» Lesetext
----

Recycling-ABC: Lizenzgebühren für Verpackungsabfälle

Gepostet von am 15. Jan 2016

Recycling-ABC: Lizenzgebühren für Verpackungsabfälle

Will ein Unternehmen seine zu Abfall gewordenen Verpackungen nicht selbst zurücknehmen oder vom Kunden abholen, muss es ein duales System damit beauftragen. Dafür zahlt es Lizenzgebühren. Das ist ein Geschäft für die Entsorgungswirtschaft – aber nicht mehr das einzige.

Die Produktverantwortung

Seit dem 12. Juni 1991 ist in Deutschland die Verpackungsverordnung in Kraft. Seither sind Hersteller und Vertreiber verpflichtet, dafür Sorge zu tragen, dass gebrauchte Verpackungsabfälle entsorgt und wiederverwertet werden. Die Verantwortung für die Abfallbeseitigung tragen also weder die Verbraucher, noch die Kommunen, sondern die Hersteller und Vertreiber. Man spricht von Produktverantwortung.

Um eine umfassende und möglichst kostengünstige Entsorgung und Wiederverwertung von Verpackungsabfällen gewährleisten zu können, gründeten 95 Unternehmen zusammen Der Grüne Punkt – Duales System Deutschland (DSD). Kurze Zeit später waren bereits mehr als 400 Unternehmen beteiligt. Dieses Non-Profit-Unternehmen sollte von nun an die Sammlung, den Transport und die Sortierung der Verpackungsabfälle organisieren.

----

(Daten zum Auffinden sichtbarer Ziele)

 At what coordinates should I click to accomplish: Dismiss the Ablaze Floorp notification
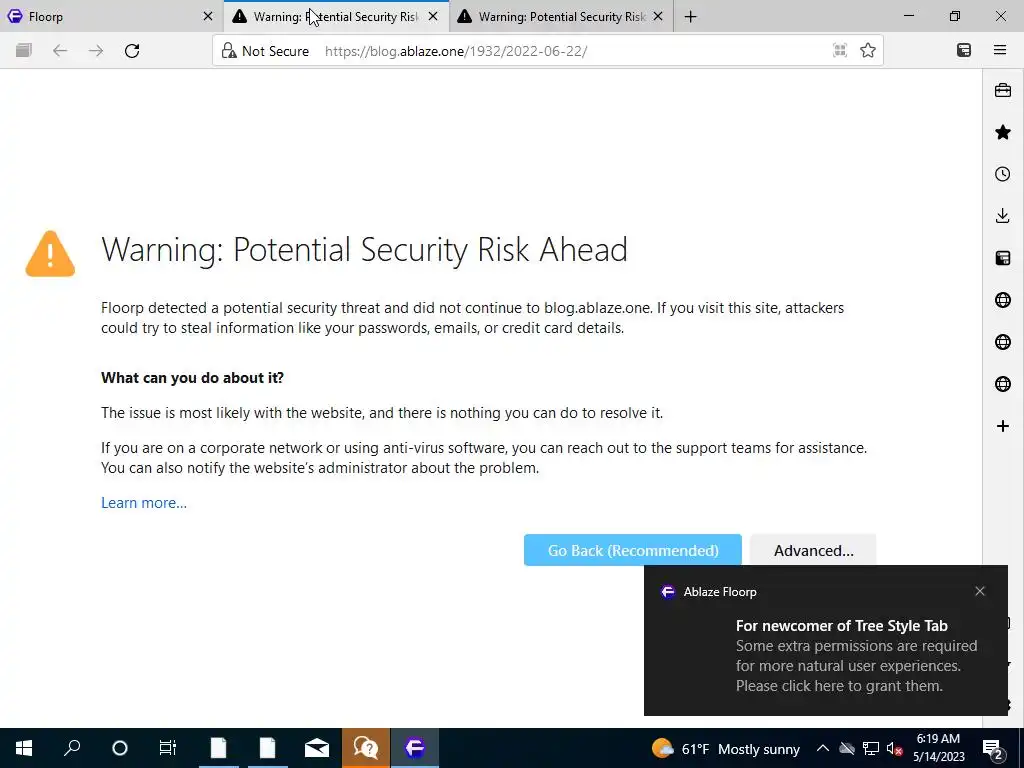click(x=980, y=591)
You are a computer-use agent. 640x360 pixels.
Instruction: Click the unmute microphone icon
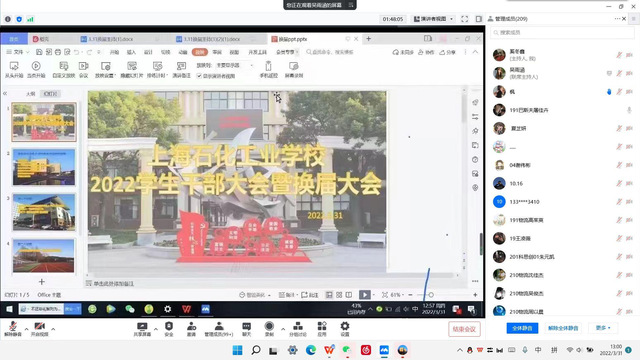[13, 326]
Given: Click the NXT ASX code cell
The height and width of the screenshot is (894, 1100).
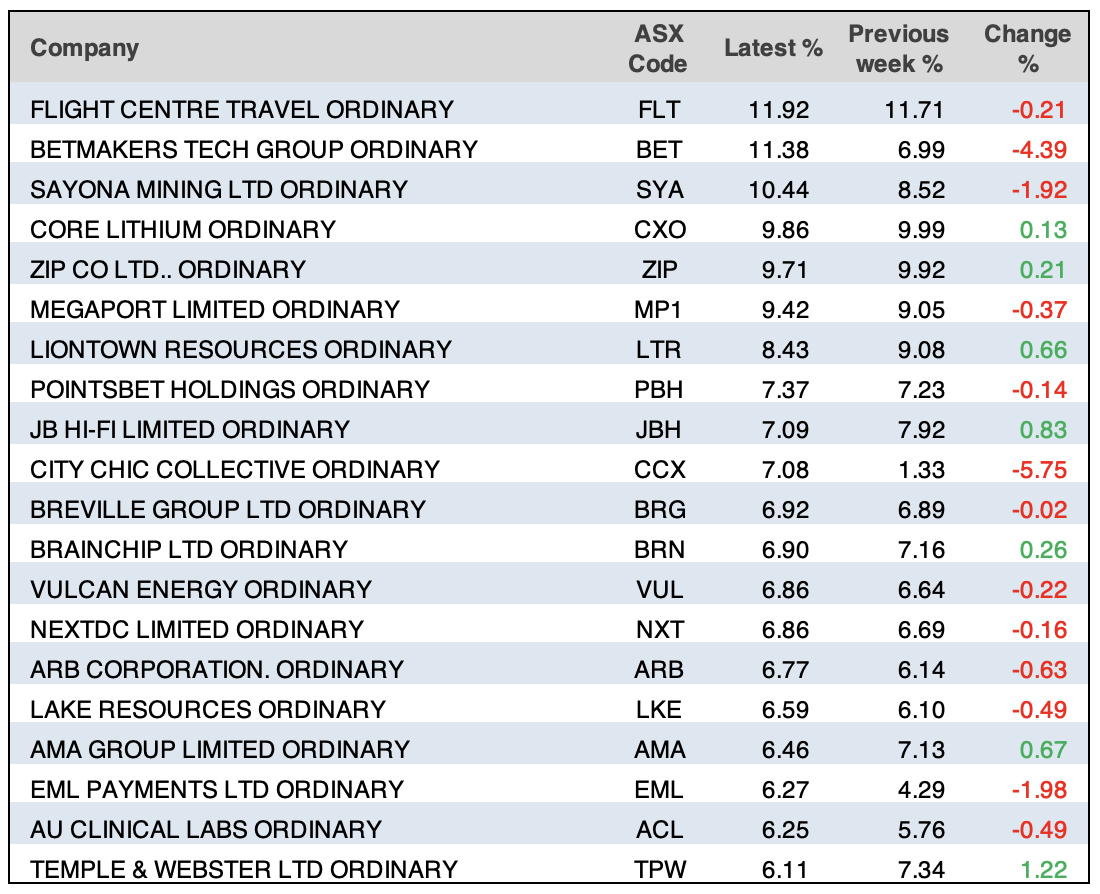Looking at the screenshot, I should point(659,629).
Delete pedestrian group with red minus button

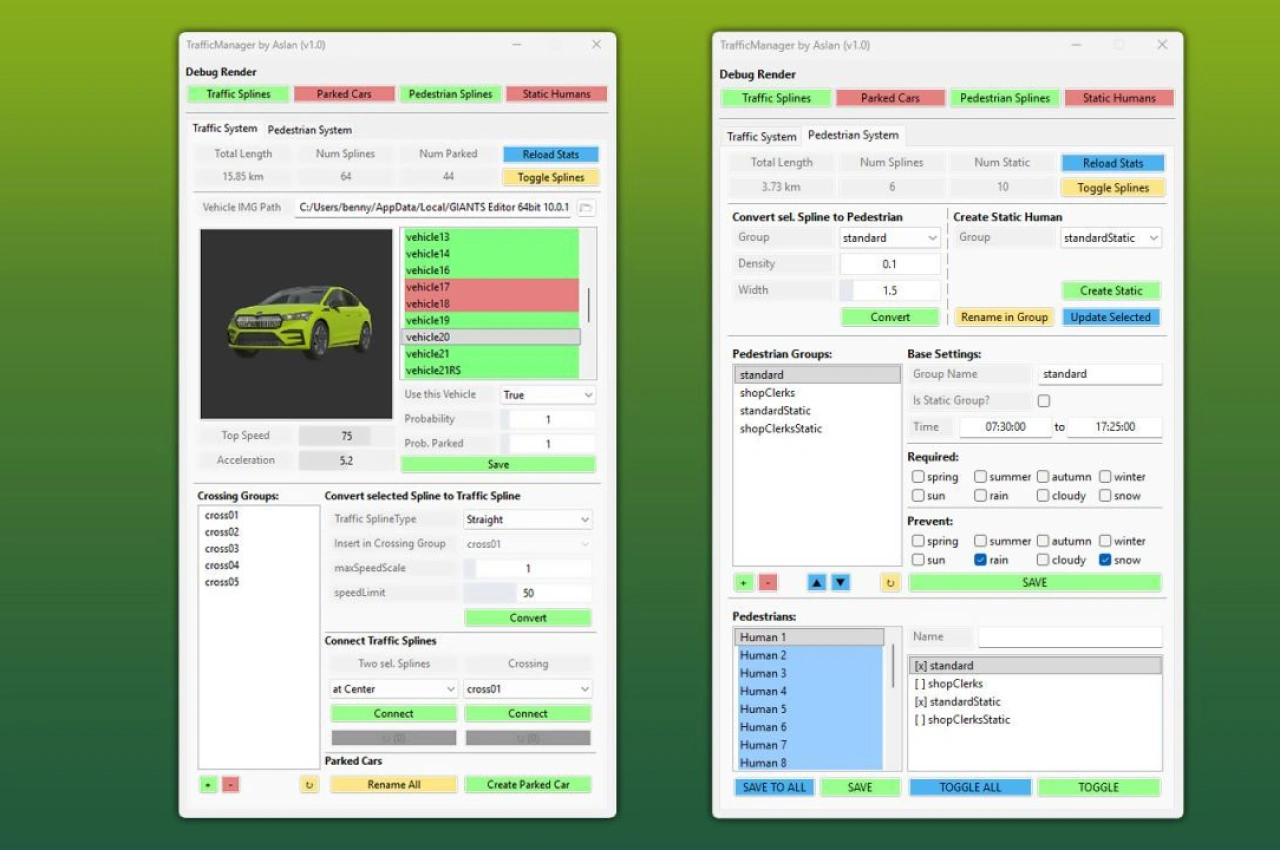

----

» Zu erledigen
1. Nenne alle Tätigkeiten, die das Duale System Deutschland laut Lesetext organisieren sollte.
2. Schreib bitte einen Abschnitt aus dem Lesetext wortgetreu ab. Beginne bei den Worten „Will ein Unternehmen“ und hör nach den Worten „mehr das einzige.“ auf.

» Lösungen zur Übung
1. Sammlung, Transport und Sortierung der Verpackungsabfälle

2.
Will ein Unternehmen seine zu Abfall gewordenen Verpackungen nicht selbst zurücknehmen oder vom Kunden abholen, muss es ein duales System damit beauftragen. Dafür zahlt es Lizenzgebühren. Das ist ein Geschäft für die Entsorgungswirtschaft – aber nicht mehr das einzige.